You don't always want what you want
Investors complain often and vocally about so many aspects of new issue execution. Often their complaints fall on deaf ears, sometimes they are acknowledged, and occasionally they are acted upon. This week an issuer considered complaints that had rung in their ears for over a year, only to find investors did not want what they said after all.
Investors have not been happy with the established marketing process for corporate bonds, which often sees bonds price 20bp-30bp tighter than initial price thoughts.
Some investors have demonstrated their frustration by not placing orders until price guidance is published, while others have placed orders that stage, only to pull them once the level is tightened.

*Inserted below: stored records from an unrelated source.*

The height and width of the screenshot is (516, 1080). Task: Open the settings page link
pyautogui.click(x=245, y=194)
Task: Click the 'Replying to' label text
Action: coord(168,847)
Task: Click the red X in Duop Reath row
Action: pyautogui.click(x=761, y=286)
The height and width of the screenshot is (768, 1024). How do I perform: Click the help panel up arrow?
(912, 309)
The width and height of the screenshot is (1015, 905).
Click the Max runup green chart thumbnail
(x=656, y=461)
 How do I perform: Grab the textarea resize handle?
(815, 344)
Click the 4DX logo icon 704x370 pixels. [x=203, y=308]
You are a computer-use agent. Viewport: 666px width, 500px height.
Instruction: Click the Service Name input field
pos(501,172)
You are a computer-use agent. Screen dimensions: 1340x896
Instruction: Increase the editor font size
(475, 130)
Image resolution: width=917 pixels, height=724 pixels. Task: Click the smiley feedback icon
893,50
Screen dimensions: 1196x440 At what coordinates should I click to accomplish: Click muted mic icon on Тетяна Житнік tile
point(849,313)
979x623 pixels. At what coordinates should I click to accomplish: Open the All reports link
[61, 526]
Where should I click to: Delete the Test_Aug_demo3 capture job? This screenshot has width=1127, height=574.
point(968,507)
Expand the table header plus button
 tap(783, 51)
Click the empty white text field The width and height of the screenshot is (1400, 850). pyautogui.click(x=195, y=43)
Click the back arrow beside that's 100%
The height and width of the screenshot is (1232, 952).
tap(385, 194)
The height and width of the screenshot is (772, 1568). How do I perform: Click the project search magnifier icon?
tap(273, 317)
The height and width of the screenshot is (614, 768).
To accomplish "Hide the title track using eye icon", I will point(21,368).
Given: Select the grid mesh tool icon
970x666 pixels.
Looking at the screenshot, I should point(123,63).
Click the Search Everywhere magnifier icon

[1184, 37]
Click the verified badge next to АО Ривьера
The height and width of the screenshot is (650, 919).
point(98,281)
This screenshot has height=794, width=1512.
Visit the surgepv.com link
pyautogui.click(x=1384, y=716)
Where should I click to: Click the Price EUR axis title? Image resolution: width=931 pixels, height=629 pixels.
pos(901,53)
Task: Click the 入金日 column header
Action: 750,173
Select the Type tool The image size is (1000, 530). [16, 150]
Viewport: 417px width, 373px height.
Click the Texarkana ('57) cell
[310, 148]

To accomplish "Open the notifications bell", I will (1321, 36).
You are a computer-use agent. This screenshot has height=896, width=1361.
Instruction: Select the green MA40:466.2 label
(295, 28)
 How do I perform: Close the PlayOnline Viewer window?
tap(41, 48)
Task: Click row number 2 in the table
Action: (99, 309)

So this week Vodafone and its syndicate offered a new approach. They dispensed with initial price thoughts, giving investors a 10bp range for a new 10 year €500m no-grow deal and a 5bp range for a €150m tap of an existing deal, and telling investors both tranches would be priced in those ranges.
Did investors appreciate the clarity? No. The order book plodded along and both tranches were barely covered. Meanwhile, another 10 year deal with a similar spread, following the traditional process, tightened pricing 15bp-20bp and built a €1.2bn order book. Hardly a resounding thank you for the effort Vodafone’s team had made.
The grass may look greener on the other side, and investors may tell you it is greener, but getting them to eat it is a different matter. Maybe it was the suspicion of something new. Maybe investors just couldn’t let go of the comfort blanket of a process they grumble about, but ultimately understand.
Then again, maybe syndicates and issuers should just tell investors what they want rather than giving them what they think they want.